▶ [Problem to solve]
Please repeat each line from the one holding "Task: Click the 合同名称 input field" through the final line of the data, exactly as it stands, with no pictures.

━━━━━ Provided data ━━━━━

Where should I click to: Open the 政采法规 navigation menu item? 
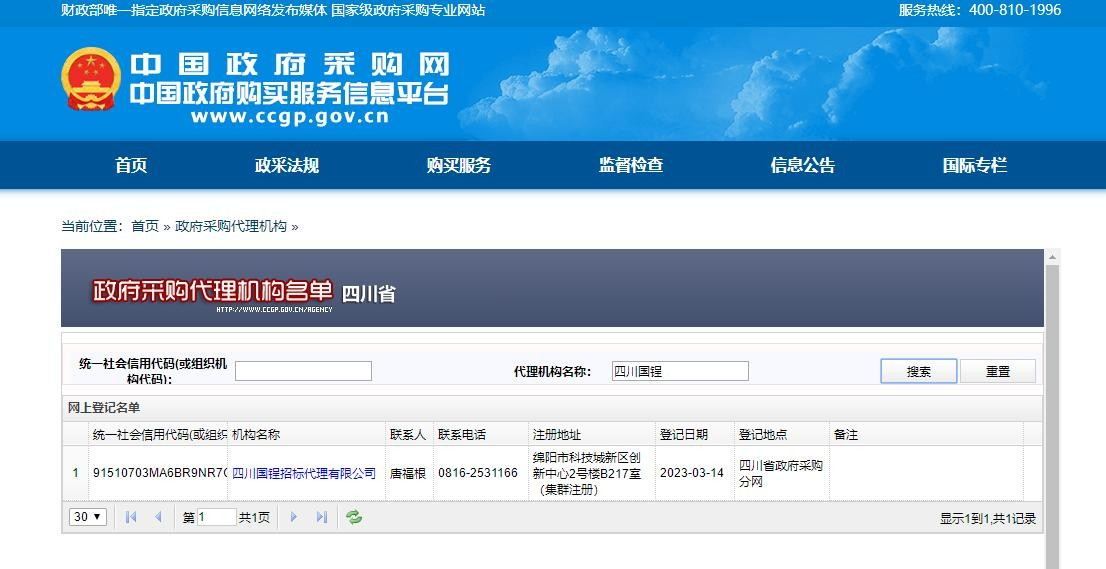(x=287, y=165)
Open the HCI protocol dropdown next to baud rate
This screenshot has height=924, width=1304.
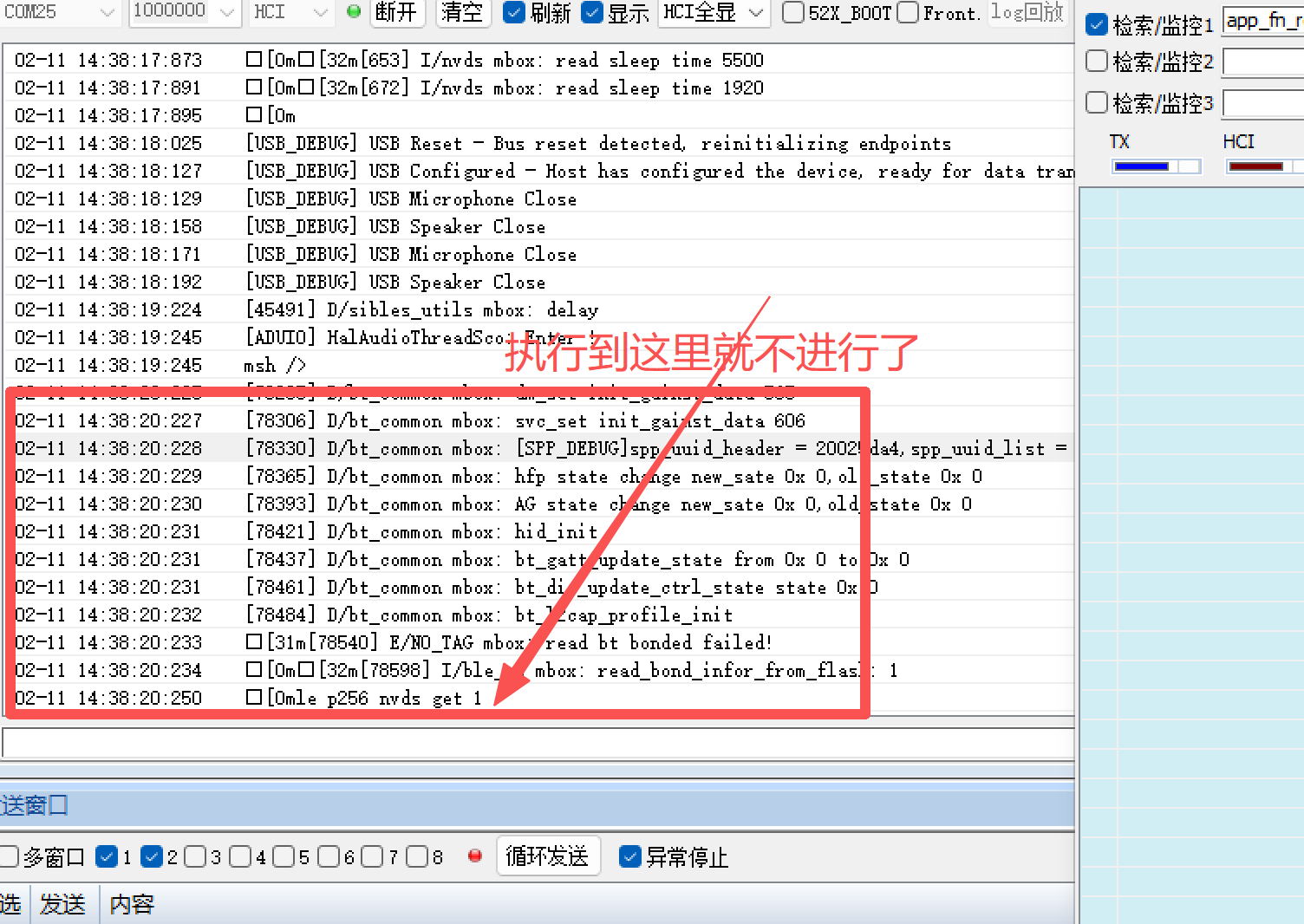318,13
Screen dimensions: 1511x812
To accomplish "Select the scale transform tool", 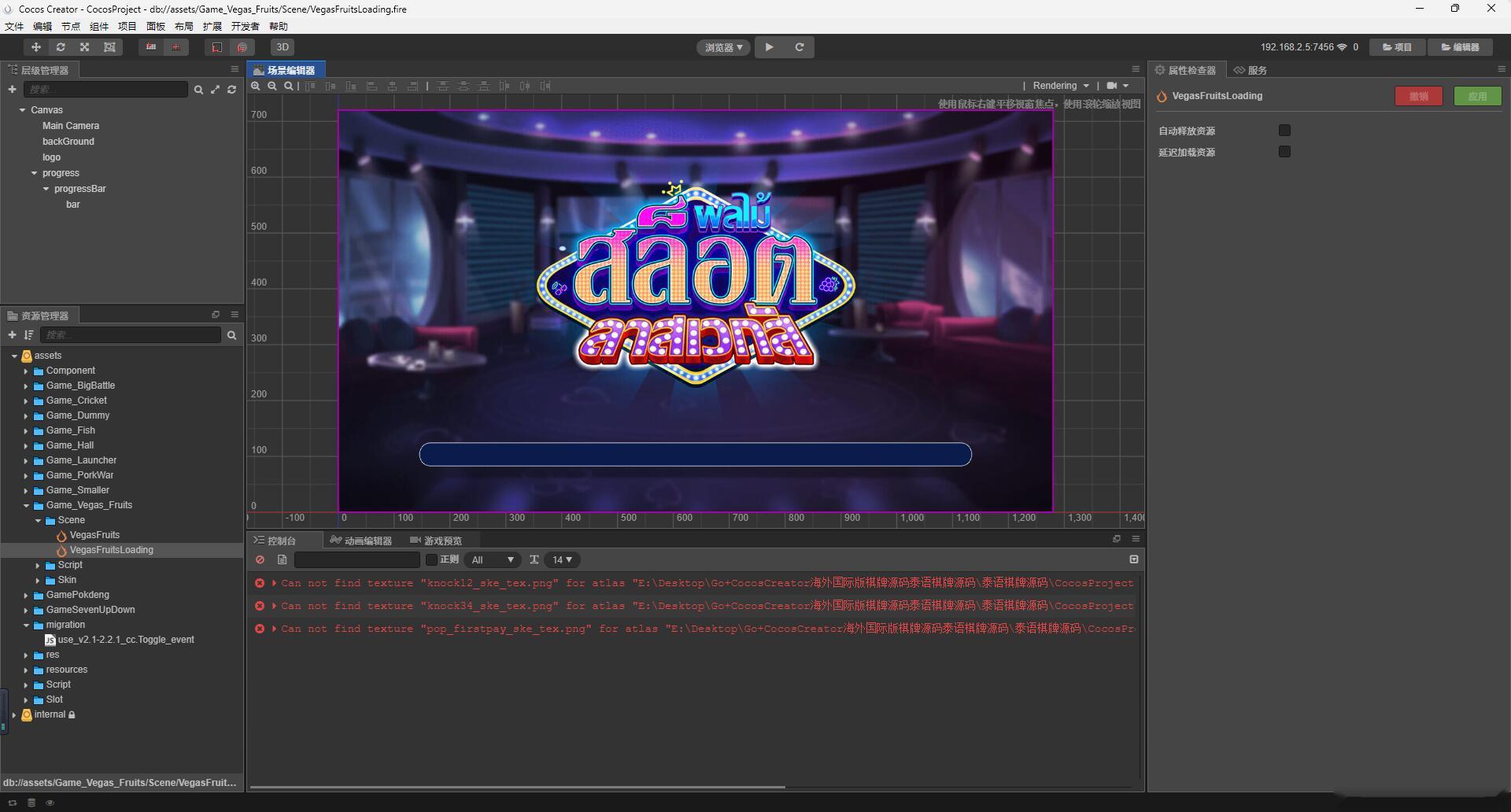I will [85, 47].
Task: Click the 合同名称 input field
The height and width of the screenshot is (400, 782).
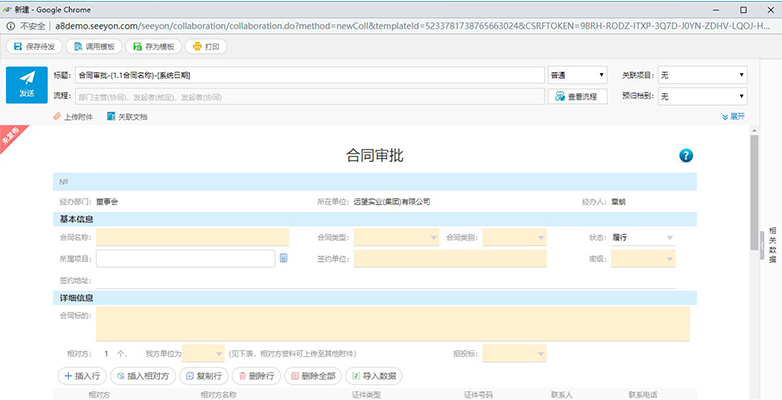Action: click(x=193, y=237)
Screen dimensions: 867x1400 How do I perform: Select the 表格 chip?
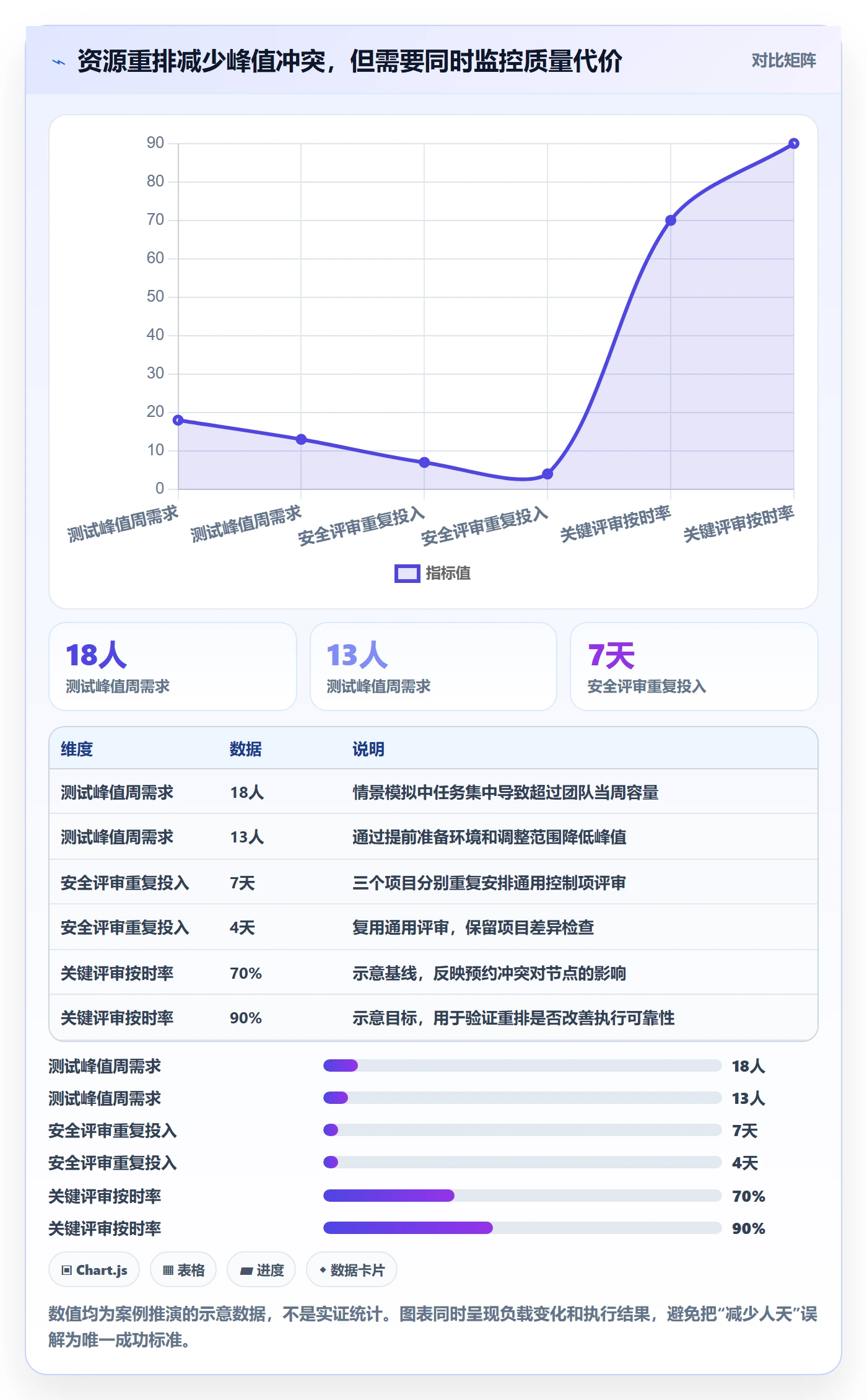pos(183,1270)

━━━━━

▶ [Expected answer]
Task: Click the 合同名称 input field
The height and width of the screenshot is (400, 782).
Action: click(x=193, y=237)
Screen dimensions: 867x1400 How do I perform: Select the 表格 chip?
pos(183,1270)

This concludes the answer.